For millennia, humans have relied on that premise to unlock the secrets governing our natural world. It’s been a determined pursuit from the first stone tool devised by a prehistoric craftsman to the rise of ancient Greek astronomy, and later, the field of physics, one of civilization’s oldest academic disciplines.

Physicists like Newton and Einstein paved our understanding of matter, motion, energy, force, space, and time—which, in turn, opened the way to harness nuclear energy and create marvels like combustion engines, computers, and cell phones.

Today, that quest has entered the quantum realm, where things don’t always behave with predictability. In quantum’s microscopic domain, the physical world seems to move in random and mysterious ways unlike anything described by Newton or Einstein. This unpredictability gives scientists the chance to produce previously unimaginable technologies.

Over the next decade or so, enormous breakthroughs in quantum theory and engineering are expected to deliver products that will boggle the mind. The revolution includes the work of visionary researchers at Washington State University like theoretical physicist Michael Forbes.

Forbes, whose voice carries traces of his Canadian roots, studies the extreme properties of neutron stars. When prodded, he good-naturedly admits his student days at MIT were much like the television series The Big Bang Theory. “I was partly like Sheldon, who is also a theorist,” he says, “And, I lived with an experimentalist who was pretty similar to the Leonard character.”

In fact, Forbes’s advisor was awarded a Nobel prize for a famous equation that appeared on Sheldon’s whiteboard in one of the show’s episodes.

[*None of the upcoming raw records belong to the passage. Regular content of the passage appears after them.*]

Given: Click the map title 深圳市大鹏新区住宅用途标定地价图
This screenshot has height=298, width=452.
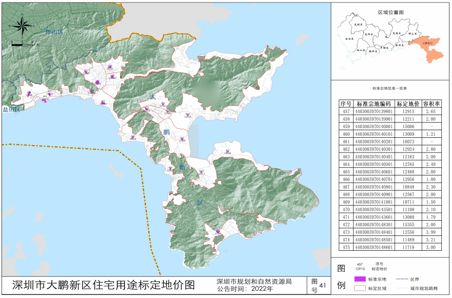Looking at the screenshot, I should pyautogui.click(x=103, y=285).
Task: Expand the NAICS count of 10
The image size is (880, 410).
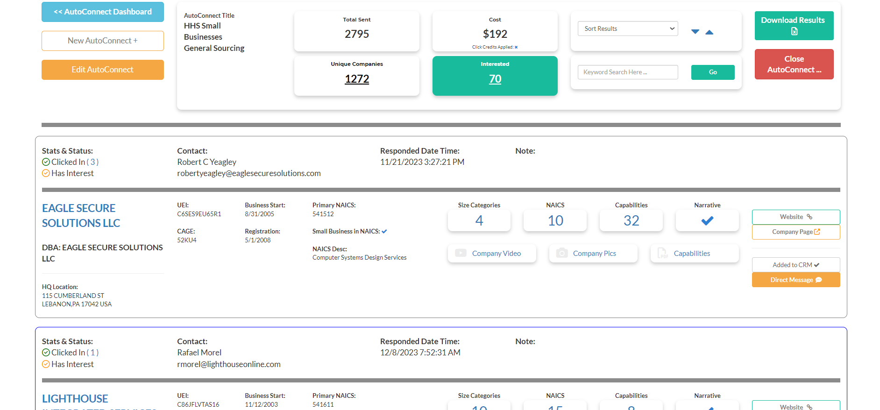Action: click(555, 221)
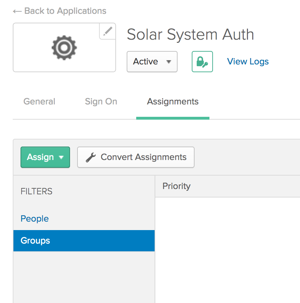This screenshot has height=303, width=300.
Task: Click the Solar System Auth title
Action: (190, 35)
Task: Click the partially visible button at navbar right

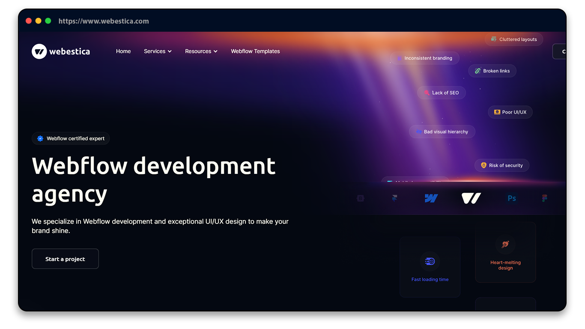Action: [x=559, y=51]
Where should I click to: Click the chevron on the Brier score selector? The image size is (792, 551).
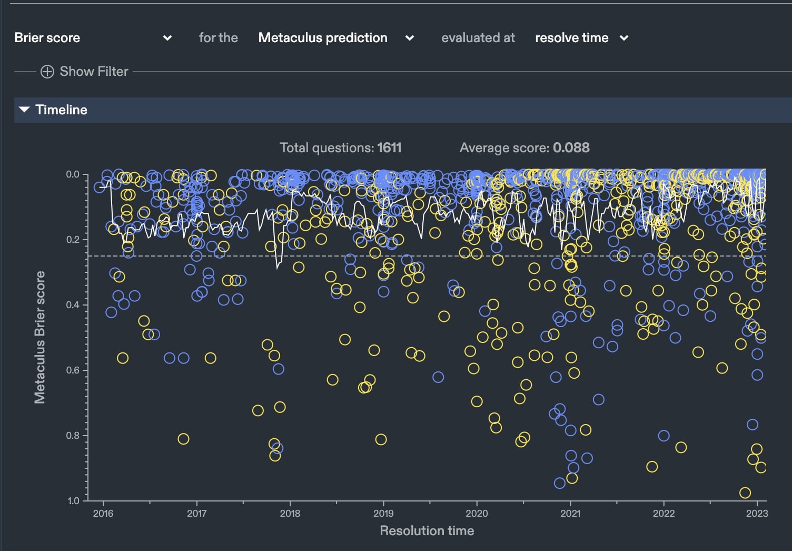coord(167,37)
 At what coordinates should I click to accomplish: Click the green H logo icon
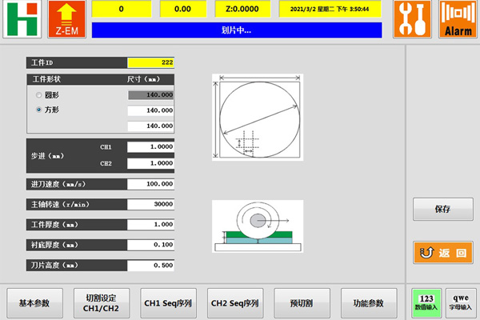(x=21, y=19)
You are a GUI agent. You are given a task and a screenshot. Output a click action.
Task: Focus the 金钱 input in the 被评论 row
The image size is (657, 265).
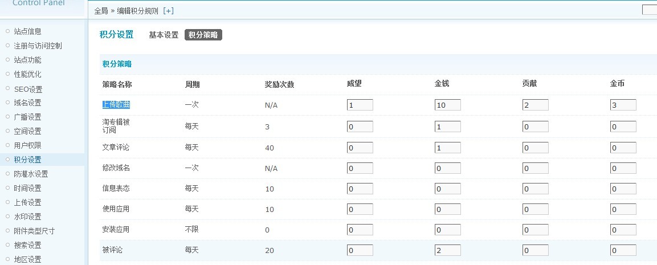447,250
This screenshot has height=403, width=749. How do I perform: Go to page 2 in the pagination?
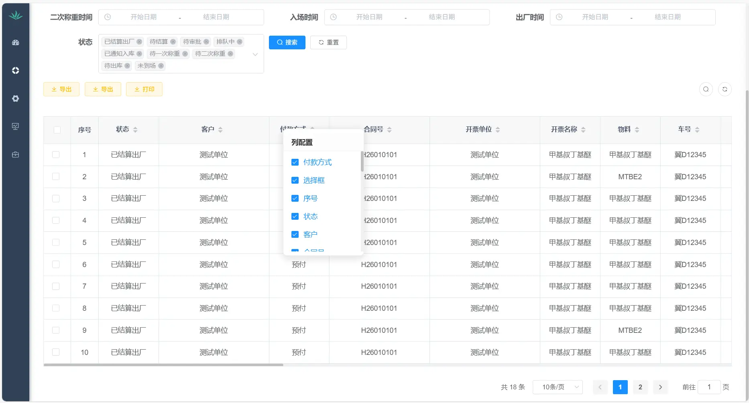tap(640, 387)
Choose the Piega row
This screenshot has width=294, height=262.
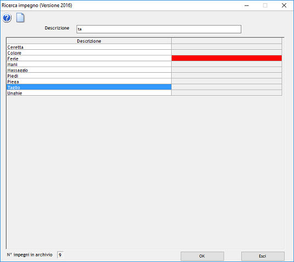[x=89, y=81]
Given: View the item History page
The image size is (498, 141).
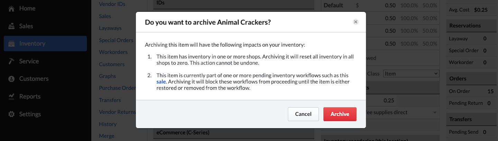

It takes that Sheldon-type intensity to unravel the confounding complexities of quantum mechanics. If you’re not a physicist, concepts like superposition, entanglement, or tunneling can be confusing.

“That’s because of our human size,” says Forbes, an associate professor of physics and spokesman for the WSU Quantum Initiative. “In our world, Newton’s laws like gravity and F=ma (force equals mass times acceleration) apply to the things we can easily observe, such as watching an apple drop from a tree.”

But Newton’s laws have problems when you start pushing the boundaries of our human-sized existence.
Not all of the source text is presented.